# REQUIRED WORK:
Repeat the records below exactly.

# Extracted records:
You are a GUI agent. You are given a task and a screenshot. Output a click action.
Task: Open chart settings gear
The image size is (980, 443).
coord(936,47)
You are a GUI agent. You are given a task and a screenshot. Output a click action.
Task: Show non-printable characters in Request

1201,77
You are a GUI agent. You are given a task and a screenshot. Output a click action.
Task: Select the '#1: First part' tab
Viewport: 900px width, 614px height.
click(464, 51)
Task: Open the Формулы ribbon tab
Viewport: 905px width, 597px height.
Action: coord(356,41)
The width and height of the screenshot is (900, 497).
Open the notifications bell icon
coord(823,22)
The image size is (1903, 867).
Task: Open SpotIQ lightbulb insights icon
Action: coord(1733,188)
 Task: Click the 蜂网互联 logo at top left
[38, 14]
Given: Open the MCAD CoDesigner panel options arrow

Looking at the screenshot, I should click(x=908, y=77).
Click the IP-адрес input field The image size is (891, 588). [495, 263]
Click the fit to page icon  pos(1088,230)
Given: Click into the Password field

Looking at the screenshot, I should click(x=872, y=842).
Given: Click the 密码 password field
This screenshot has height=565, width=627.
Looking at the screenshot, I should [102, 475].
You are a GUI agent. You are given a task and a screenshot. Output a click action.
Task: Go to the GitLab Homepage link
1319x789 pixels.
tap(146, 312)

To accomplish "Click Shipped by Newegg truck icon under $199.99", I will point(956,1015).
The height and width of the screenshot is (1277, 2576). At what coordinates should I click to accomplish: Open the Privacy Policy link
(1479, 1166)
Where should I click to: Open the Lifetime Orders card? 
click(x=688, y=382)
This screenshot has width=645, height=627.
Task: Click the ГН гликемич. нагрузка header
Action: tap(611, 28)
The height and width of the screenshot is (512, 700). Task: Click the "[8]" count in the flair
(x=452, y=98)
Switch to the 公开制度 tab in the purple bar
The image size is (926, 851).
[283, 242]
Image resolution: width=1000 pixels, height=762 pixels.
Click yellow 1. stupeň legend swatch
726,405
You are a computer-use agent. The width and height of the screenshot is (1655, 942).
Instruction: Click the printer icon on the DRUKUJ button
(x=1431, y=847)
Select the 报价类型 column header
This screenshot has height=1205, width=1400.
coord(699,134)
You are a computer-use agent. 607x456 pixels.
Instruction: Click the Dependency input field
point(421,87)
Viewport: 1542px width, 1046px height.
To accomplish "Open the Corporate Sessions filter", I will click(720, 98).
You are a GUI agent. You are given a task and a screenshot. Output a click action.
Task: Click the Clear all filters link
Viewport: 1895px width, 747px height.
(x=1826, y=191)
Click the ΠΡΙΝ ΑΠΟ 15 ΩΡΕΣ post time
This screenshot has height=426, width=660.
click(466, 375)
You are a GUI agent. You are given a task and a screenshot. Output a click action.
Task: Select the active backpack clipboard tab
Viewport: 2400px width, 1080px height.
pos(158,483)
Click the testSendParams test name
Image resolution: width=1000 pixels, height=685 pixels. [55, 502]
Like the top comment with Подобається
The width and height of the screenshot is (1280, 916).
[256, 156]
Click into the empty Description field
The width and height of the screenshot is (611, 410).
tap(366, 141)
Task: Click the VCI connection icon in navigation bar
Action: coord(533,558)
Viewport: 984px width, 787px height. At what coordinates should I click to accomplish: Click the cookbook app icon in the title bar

# WRITTEN ANSWER:
You are a GUI agent. You are given a task and a screenshot. Output a click action.
Task: Open chart settings gear
The image size is (980, 443).
coord(936,47)
You are a GUI agent. You are given a task and a screenshot. Output a click action.
Task: Show non-printable characters in Request

1201,77
You are a GUI agent. You are given a task and a screenshot. Output a click action.
Task: Select the '#1: First part' tab
Viewport: 900px width, 614px height.
click(464, 51)
Task: Open the Формулы ribbon tab
Viewport: 905px width, 597px height.
Action: coord(356,41)
The width and height of the screenshot is (900, 497).
Open the notifications bell icon
coord(823,22)
The image size is (1903, 867).
Task: Open SpotIQ lightbulb insights icon
Action: coord(1733,188)
 Task: Click the 蜂网互联 logo at top left
[38, 14]
Given: Open the MCAD CoDesigner panel options arrow

Looking at the screenshot, I should click(x=908, y=77).
Click the IP-адрес input field The image size is (891, 588). [495, 263]
Click the fit to page icon  pos(1088,230)
Given: Click into the Password field

Looking at the screenshot, I should click(x=872, y=842).
Given: Click the 密码 password field
This screenshot has height=565, width=627.
Looking at the screenshot, I should [102, 475].
You are a GUI agent. You are given a task and a screenshot. Output a click action.
Task: Go to the GitLab Homepage link
1319x789 pixels.
tap(146, 312)

To accomplish "Click Shipped by Newegg truck icon under $199.99", I will point(956,1015).
The height and width of the screenshot is (1277, 2576). At what coordinates should I click to accomplish: Open the Privacy Policy link
(1479, 1166)
Where should I click to: Open the Lifetime Orders card? 
click(x=688, y=382)
This screenshot has width=645, height=627.
Task: Click the ГН гликемич. нагрузка header
Action: tap(611, 28)
The height and width of the screenshot is (512, 700). Task: Click the "[8]" count in the flair
(x=452, y=98)
Switch to the 公开制度 tab in the purple bar
The image size is (926, 851).
[283, 242]
Image resolution: width=1000 pixels, height=762 pixels.
Click yellow 1. stupeň legend swatch
726,405
You are a computer-use agent. The width and height of the screenshot is (1655, 942).
Instruction: Click the printer icon on the DRUKUJ button
(x=1431, y=847)
Select the 报价类型 column header
This screenshot has height=1205, width=1400.
coord(699,134)
You are a computer-use agent. 607x456 pixels.
Instruction: Click the Dependency input field
point(421,87)
Viewport: 1542px width, 1046px height.
To accomplish "Open the Corporate Sessions filter", I will click(720, 98).
You are a GUI agent. You are given a task and a screenshot. Output a click action.
Task: Click the Clear all filters link
Viewport: 1895px width, 747px height.
(x=1826, y=191)
Click the ΠΡΙΝ ΑΠΟ 15 ΩΡΕΣ post time
This screenshot has height=426, width=660.
click(466, 375)
You are a GUI agent. You are given a task and a screenshot. Output a click action.
Task: Select the active backpack clipboard tab
Viewport: 2400px width, 1080px height.
pos(158,483)
Click the testSendParams test name
Image resolution: width=1000 pixels, height=685 pixels. [55, 502]
Like the top comment with Подобається
The width and height of the screenshot is (1280, 916).
[256, 156]
Click into the empty Description field
The width and height of the screenshot is (611, 410).
tap(366, 141)
Task: Click the VCI connection icon in navigation bar
Action: coord(533,558)
Viewport: 984px width, 787px height. At what coordinates should I click to accomplish: Click the cookbook app icon in the title bar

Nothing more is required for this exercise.